WHAT IS ASKED ::
Write the entries from the line containing "The height and width of the screenshot is (1051, 1822)." through the line containing "Looking at the screenshot, I should (x=113, y=38).", both included, as a JSON list of strings with one string per line. Leave out blank lines.

INPUT FOR THIS TASK ::
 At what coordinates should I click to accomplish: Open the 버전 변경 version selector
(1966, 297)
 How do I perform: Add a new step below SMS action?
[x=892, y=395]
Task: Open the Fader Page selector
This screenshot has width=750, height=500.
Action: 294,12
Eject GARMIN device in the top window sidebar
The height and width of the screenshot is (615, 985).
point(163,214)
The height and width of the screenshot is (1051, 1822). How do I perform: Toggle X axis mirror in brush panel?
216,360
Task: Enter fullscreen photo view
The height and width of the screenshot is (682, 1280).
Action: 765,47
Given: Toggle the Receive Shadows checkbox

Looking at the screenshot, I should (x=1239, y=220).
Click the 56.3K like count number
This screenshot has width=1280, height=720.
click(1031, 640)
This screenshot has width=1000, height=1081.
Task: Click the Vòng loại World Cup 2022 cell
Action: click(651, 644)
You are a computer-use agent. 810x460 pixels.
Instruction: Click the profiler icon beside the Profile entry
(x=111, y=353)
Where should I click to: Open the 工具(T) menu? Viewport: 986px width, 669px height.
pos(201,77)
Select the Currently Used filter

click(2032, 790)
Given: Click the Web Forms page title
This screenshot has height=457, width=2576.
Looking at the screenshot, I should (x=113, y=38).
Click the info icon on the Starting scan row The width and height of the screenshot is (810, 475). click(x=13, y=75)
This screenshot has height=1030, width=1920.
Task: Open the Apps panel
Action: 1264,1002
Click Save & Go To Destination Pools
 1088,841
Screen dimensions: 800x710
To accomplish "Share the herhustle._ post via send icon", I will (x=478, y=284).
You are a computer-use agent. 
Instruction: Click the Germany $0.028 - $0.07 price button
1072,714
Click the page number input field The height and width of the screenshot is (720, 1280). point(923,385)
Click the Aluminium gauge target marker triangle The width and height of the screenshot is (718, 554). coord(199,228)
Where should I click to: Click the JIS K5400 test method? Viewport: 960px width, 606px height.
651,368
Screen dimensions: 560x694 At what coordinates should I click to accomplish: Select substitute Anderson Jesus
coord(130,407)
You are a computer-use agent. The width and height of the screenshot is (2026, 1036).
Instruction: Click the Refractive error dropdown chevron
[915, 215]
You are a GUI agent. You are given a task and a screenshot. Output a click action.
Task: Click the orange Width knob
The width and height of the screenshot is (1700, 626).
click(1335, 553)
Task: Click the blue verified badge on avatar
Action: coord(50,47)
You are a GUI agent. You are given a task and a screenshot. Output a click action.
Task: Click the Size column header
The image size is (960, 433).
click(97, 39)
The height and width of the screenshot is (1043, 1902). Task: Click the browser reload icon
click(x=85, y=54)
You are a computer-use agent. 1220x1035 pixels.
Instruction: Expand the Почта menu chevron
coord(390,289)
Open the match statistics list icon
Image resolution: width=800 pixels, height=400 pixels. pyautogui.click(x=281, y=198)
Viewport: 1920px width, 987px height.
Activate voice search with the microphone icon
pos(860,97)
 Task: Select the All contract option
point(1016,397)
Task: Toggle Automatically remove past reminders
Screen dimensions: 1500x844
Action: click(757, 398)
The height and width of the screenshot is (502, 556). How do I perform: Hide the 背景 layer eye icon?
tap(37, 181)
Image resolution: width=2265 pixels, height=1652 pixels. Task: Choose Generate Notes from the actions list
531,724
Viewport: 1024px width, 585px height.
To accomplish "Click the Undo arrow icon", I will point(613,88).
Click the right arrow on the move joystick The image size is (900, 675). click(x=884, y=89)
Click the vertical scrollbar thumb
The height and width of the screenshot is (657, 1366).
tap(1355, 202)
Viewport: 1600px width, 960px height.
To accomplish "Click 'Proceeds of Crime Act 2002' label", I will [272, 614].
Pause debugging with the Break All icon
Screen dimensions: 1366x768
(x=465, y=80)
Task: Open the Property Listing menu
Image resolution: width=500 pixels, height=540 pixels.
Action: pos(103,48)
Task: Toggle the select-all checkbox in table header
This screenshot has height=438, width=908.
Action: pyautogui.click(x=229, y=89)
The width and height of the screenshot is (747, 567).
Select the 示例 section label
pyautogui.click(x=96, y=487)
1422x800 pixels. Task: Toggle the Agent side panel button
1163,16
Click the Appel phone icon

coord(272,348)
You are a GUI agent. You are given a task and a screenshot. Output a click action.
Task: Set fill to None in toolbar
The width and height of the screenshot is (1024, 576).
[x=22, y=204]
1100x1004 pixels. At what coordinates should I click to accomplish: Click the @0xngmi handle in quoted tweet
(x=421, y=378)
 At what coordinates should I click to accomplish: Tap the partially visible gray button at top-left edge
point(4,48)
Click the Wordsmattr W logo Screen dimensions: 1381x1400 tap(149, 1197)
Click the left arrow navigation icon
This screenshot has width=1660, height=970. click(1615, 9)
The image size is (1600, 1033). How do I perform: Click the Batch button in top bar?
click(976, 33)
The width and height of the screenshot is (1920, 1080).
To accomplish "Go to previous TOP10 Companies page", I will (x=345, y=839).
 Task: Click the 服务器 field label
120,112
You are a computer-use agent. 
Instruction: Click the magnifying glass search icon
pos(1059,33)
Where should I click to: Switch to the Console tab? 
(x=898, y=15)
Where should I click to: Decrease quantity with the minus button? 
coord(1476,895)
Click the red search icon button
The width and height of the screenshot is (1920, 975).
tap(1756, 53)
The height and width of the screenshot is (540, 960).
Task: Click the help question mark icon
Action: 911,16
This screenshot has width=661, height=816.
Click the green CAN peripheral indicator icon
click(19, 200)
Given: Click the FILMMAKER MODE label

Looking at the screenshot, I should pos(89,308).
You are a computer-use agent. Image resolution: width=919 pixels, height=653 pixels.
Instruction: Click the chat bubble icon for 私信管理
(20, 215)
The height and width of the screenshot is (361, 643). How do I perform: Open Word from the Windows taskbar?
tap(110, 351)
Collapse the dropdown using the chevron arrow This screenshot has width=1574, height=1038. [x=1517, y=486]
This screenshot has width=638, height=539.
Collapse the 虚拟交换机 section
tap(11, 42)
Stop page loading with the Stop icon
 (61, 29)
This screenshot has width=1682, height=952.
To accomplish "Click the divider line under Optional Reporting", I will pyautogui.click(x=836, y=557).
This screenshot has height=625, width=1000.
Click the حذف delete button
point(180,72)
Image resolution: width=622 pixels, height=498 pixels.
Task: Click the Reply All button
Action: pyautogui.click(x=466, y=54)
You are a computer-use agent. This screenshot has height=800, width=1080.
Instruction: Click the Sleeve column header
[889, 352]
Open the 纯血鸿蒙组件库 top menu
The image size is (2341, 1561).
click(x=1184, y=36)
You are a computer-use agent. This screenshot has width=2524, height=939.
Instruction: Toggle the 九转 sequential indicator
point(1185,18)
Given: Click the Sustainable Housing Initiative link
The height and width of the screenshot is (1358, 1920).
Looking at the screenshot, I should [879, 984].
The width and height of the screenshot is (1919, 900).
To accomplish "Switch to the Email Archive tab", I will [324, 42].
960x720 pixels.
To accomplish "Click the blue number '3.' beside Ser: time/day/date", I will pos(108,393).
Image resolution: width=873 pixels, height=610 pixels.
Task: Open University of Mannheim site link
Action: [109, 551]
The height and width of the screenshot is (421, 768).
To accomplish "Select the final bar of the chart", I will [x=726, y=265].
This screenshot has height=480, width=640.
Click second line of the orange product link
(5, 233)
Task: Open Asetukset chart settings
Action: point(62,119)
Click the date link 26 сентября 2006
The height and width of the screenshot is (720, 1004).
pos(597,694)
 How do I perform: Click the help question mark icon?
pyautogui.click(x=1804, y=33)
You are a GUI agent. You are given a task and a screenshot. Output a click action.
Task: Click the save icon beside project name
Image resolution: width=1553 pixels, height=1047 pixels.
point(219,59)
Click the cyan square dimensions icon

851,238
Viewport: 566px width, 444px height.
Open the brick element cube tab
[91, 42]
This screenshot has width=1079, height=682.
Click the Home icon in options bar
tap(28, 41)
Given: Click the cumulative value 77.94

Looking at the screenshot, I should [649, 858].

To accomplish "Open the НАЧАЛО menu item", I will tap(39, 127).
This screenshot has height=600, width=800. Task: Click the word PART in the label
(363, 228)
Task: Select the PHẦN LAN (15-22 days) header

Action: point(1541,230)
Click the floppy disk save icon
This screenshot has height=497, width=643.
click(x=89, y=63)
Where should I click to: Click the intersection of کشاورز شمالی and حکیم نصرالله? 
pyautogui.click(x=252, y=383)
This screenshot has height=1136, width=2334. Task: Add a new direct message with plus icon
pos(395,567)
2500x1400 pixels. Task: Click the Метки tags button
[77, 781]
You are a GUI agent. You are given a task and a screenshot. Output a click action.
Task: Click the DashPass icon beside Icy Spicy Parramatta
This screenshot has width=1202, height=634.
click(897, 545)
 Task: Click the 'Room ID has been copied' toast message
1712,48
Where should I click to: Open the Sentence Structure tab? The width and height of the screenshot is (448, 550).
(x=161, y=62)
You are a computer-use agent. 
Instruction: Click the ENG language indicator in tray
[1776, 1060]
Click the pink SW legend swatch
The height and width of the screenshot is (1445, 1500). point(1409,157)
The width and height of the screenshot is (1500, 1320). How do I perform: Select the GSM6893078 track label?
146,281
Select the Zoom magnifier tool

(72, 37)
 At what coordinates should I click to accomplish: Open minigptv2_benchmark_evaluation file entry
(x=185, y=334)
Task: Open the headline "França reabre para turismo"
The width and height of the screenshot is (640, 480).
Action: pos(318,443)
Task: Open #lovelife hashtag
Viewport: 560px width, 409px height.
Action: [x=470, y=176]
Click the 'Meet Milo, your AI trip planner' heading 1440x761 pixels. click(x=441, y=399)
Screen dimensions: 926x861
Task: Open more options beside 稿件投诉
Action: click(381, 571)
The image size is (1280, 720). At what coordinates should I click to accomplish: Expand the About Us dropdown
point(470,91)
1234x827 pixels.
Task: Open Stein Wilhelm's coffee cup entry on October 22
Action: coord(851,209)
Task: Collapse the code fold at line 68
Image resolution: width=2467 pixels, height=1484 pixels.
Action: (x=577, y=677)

EXERCISE OUTPUT ::
[
  "The height and width of the screenshot is (1051, 1822). How do I perform: Toggle X axis mirror in brush panel?",
  "216,360",
  "Task: Enter fullscreen photo view",
  "The height and width of the screenshot is (682, 1280).",
  "Action: 765,47",
  "Given: Toggle the Receive Shadows checkbox",
  "Looking at the screenshot, I should (x=1239, y=220).",
  "Click the 56.3K like count number",
  "This screenshot has width=1280, height=720.",
  "click(1031, 640)",
  "This screenshot has width=1000, height=1081.",
  "Task: Click the Vòng loại World Cup 2022 cell",
  "Action: click(651, 644)",
  "You are a computer-use agent. 810x460 pixels.",
  "Instruction: Click the profiler icon beside the Profile entry",
  "(x=111, y=353)",
  "Where should I click to: Open the 工具(T) menu? Viewport: 986px width, 669px height.",
  "pos(201,77)",
  "Select the Currently Used filter",
  "click(2032, 790)",
  "Given: Click the Web Forms page title",
  "This screenshot has height=457, width=2576.",
  "Looking at the screenshot, I should (x=113, y=38)."
]